一方の宝路は、そんな仲間達の苦戦を知らず、笑顔でベースへと駆け戻るが……
「お兄様の馬鹿……!」
「え?」
「街が……大変な事になっているのですよ」
モニターに映った光景に愕然とする宝路に、クリスタリア陥落時も、ガルザにそそのかされて国を離れてしまったのではないか、とマブシーナは指摘し、散りばめられたピースを繋ぎ合わせて、ガルザがかなり遠大な謀略を練り上げていた事に(まあ、下手すると物心ついた頃から蓄積され続けてきたストレスの産物なので、仕方ありません)。
「優しいお兄様。わたくしを、助けたい一心で……」
「……マブシーナ、俺は!」
「ですが! ……わたくしのヒーローではなく、皆様の、ヒーローで居て下さい」
「マブシーナ……」
冒頭から前振りのあった「ヒーロー」という言葉が宝路に突き刺さり、物語としては充瑠よりも先に宝路の横っ面をはたいてきましたが、果たして宝路が選ぶものは何か? で、つづく。

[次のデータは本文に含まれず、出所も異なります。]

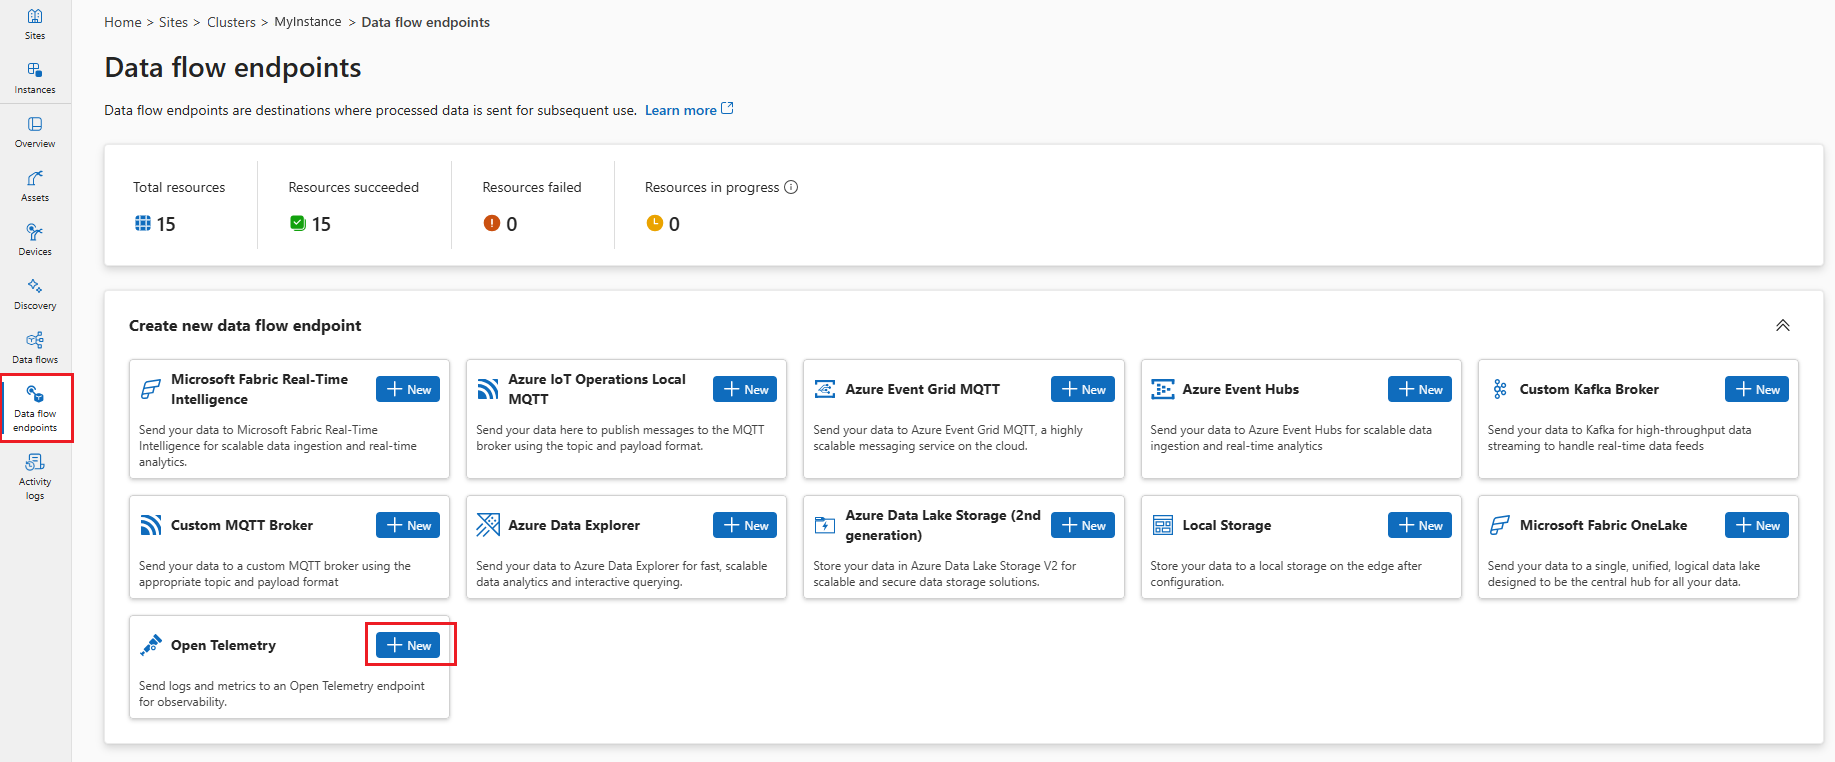
Task: Open Sites in the left sidebar
Action: (35, 23)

姫様はオラディンの影響と薫陶もあるのでしょうが、ノブレス・オブリージュの意識を持ち、人の上に立つ王族としての覚悟が決まっているタイプであり、自分の命と不特定多数の命だったら迷わす後者を取るであろう精神性の持ち主である事はだるまさんが転んだ回でも片鱗を見せていましたが、一方の宝路は、生まれついての王族ではなく、恐らく帝王学を授けられたわけでもない故に身内を優先する面を持ち、「兄妹愛」と「ヒーローの公と私」の要素を組み合わせてきたのは、ストンと入りやすくて面白いアプローチ。
個人的には、「誰か(特定個人)の為のヒーロー」というのも嫌いではないですが、今作はそういう方向には進まないだろうなと思いつつ、どういう形で宝路のキラキラを表現してくるのか、楽しみです。
ちょっと気になるのは、沼女の最期の言葉が「私の命と引き替えに、一生苦しむ呪い」であり、素直に受け止めれば「対象が死ぬまで」という事ですが(本人死んでいると、「一番愛する女」の定義付けも難しくなりますし)……オラディン存命率が若干上がった気がしつつ、この辺りも次回もう少し言及があるかどうか。
EDおまけコーナー。
「邪面獣! モーターボートバスラ!」
「見よ! この爪、この船、波飛沫!!」
「さいきょーー!!」
あなたがた、本当に仲いいな……。